This use case was submitted as a Github issue by Kåre Fiedler Christiansen:

 

At the State and University Library, Denmark, we're harvesting subsets of our repository to different dissemination platforms.
Right now, what we are doing is using the RDF triple store to harvest objects with iTQL queries like this:

select $object $cm $date
from rmi://localhost/fedora#ri
where
$object info:fedora/fedora-system:def/model#hasModel $cm
and
$cm http://ecm.sourceforge.net/relations/0/2/#isEntryForViewAngle 'SummaVisible'
and
$object http://doms.statsbiblioteket.dk/relations/default/0/1/#isPartOfCollection info:fedora/doms:RadioTV_Collection
and
$object info:fedora/fedora-system:def/model#state info:fedora/fedora-system:def/model#Active 
and
$object info:fedora/fedora-system:def/view#lastModifiedDate $date 
and 
$date http://mulgara.org/mulgara#after '2012-12-12T00:26:56.535Z'^^http://www.w3.org/2001/XMLSchema#dateTime inrmi://localhost/fedora#xsd 
order by $date asc
limit 10000
offset 150000

(Basically this says "give me active stuff of a specific content model in a specific collection modified since last update, please page it")
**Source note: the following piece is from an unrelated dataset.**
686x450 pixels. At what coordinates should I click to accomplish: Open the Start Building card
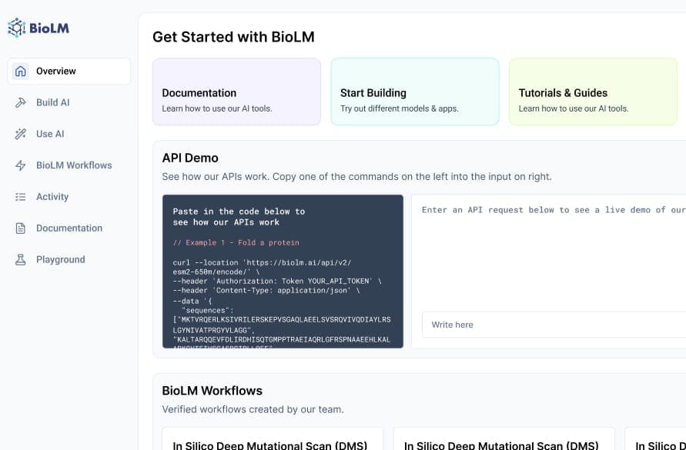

The problem is with 2.300.000 object in the repo, this takes hours, and actually fails before returning a result.

Probably the right way to fix this is not to scale the resource index, but to figure a better way to provide this kind of functionality

3 Comments

  1. Unknown User (escowles@ucsd.edu)

    Since the underlying issue here is triplestore performance (not query functionality per se), this may be a better use case for Solr, which scales better than most triplestores and has the same update workflow as a triplestore.

    1. Maybe it would be more efficient, but it would tie this capability to a particular component. Keeping the work in SPARQL would allow people to select from various implementations as they see fit.

  2. Now that the triplestore is external to Fedora, this use case does not really apply to core Fedora functionality. Rather, it is a matter of optimizing whatever triplestore is used.